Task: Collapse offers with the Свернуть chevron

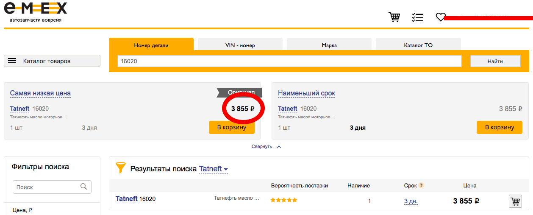Action: click(x=279, y=147)
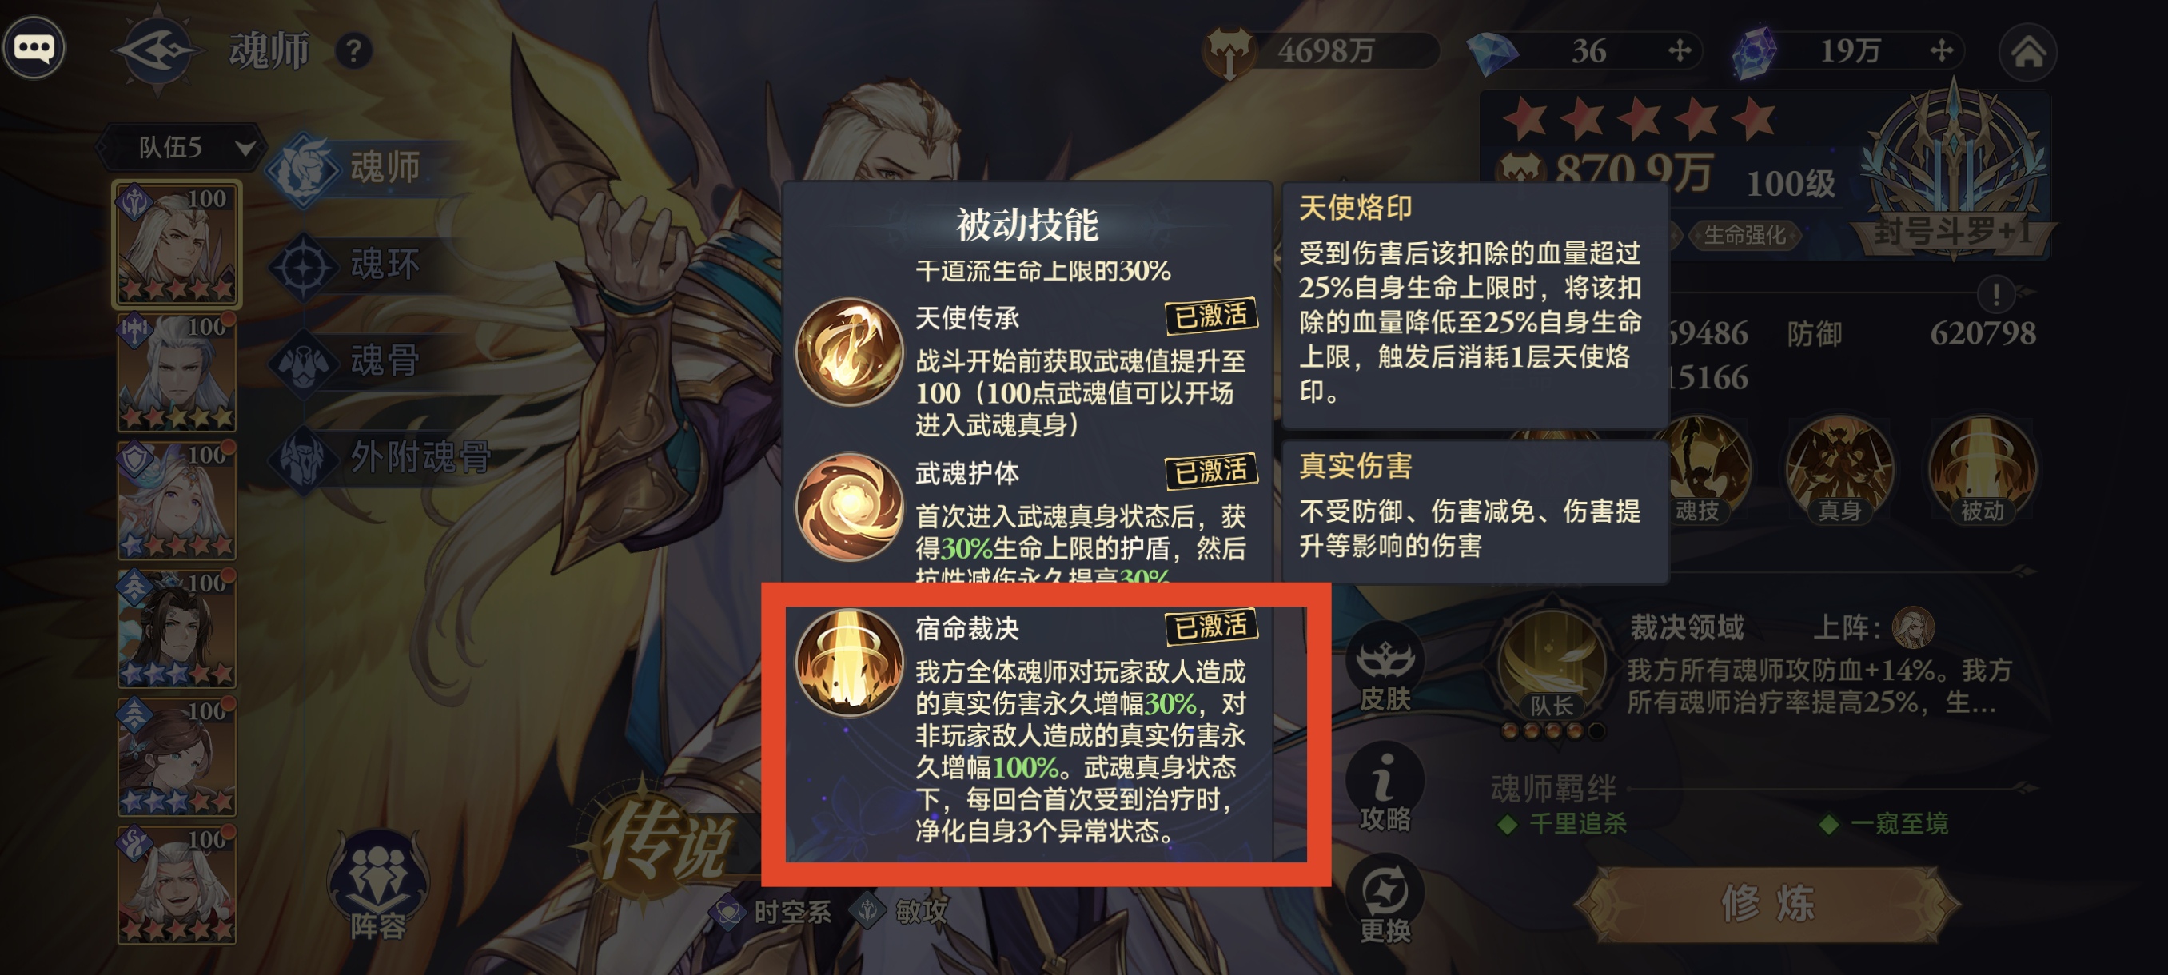Tap the 宿命裁决 passive skill icon
This screenshot has width=2168, height=975.
tap(848, 664)
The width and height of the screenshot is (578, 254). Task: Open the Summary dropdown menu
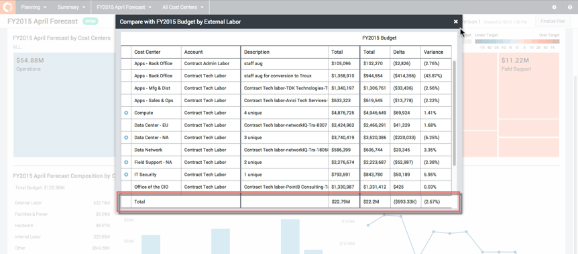pyautogui.click(x=71, y=7)
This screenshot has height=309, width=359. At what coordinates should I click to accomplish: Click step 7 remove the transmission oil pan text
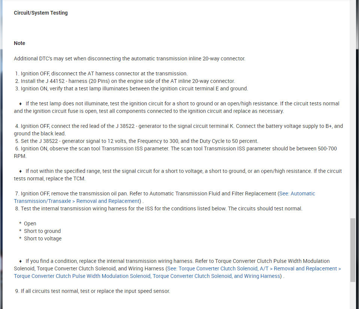pos(146,194)
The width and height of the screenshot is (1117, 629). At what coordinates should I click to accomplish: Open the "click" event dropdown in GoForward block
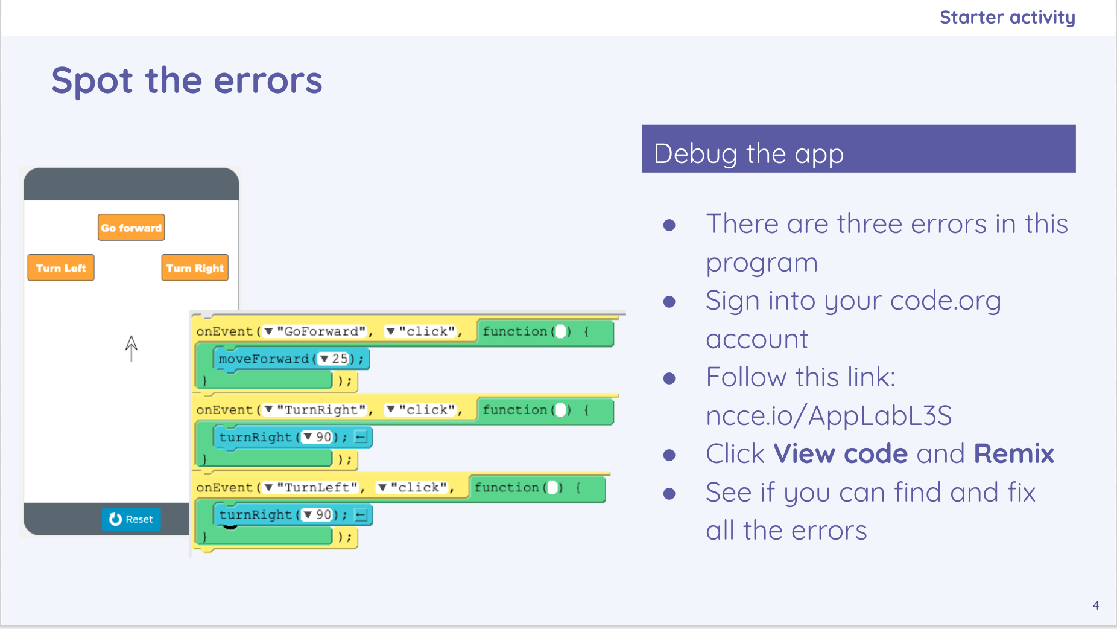(x=391, y=331)
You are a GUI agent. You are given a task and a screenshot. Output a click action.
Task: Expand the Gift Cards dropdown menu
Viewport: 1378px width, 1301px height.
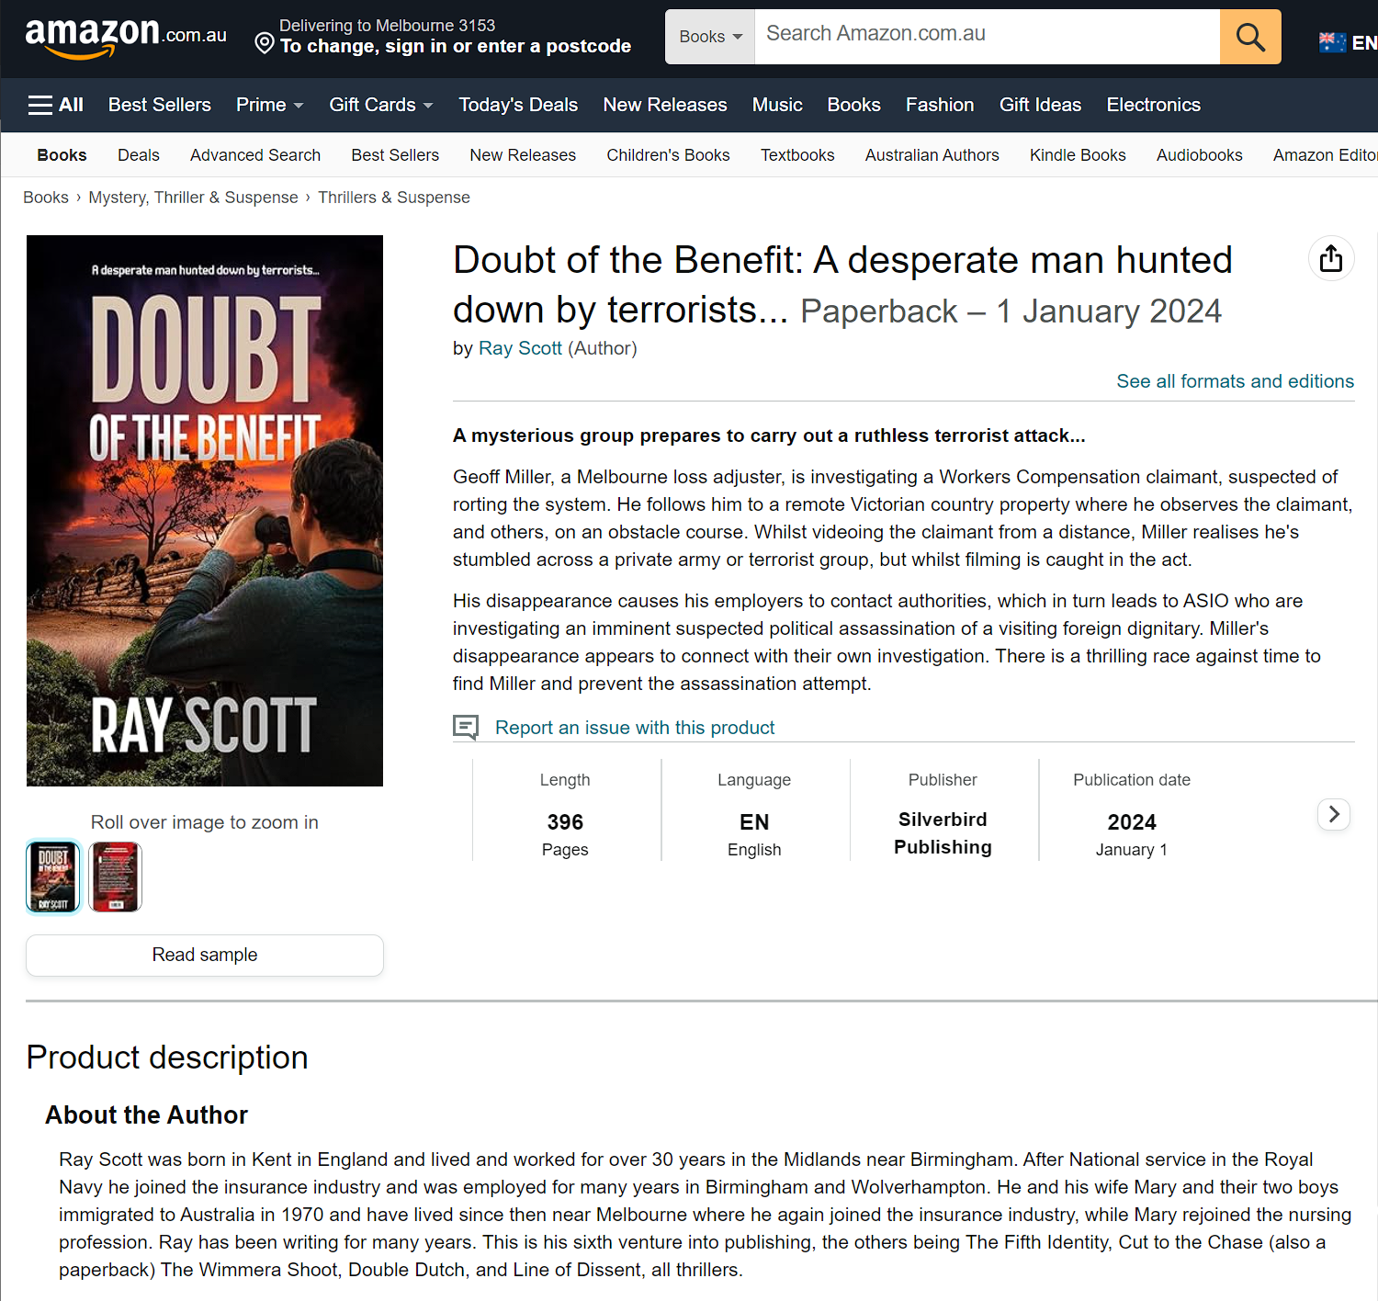click(x=381, y=105)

======

YOUR INSTRUCTIONS = The whole listing above, minus its pictures, is what you should write out word for word.

EXERCISE RESULT =
Task: Collapse offers with the Свернуть chevron

Action: click(x=279, y=147)
Tap the 宿命裁决 passive skill icon
This screenshot has width=2168, height=975.
tap(848, 664)
The width and height of the screenshot is (578, 254). Task: Open the Summary dropdown menu
pyautogui.click(x=71, y=7)
This screenshot has height=309, width=359. At what coordinates should I click to accomplish: Click step 7 remove the transmission oil pan text
pos(146,194)
The width and height of the screenshot is (1117, 629). At what coordinates should I click to accomplish: Open the "click" event dropdown in GoForward block
(x=391, y=331)
You are a GUI agent. You are given a task and a screenshot. Output a click action.
Task: Expand the Gift Cards dropdown menu
Viewport: 1378px width, 1301px height.
click(x=381, y=105)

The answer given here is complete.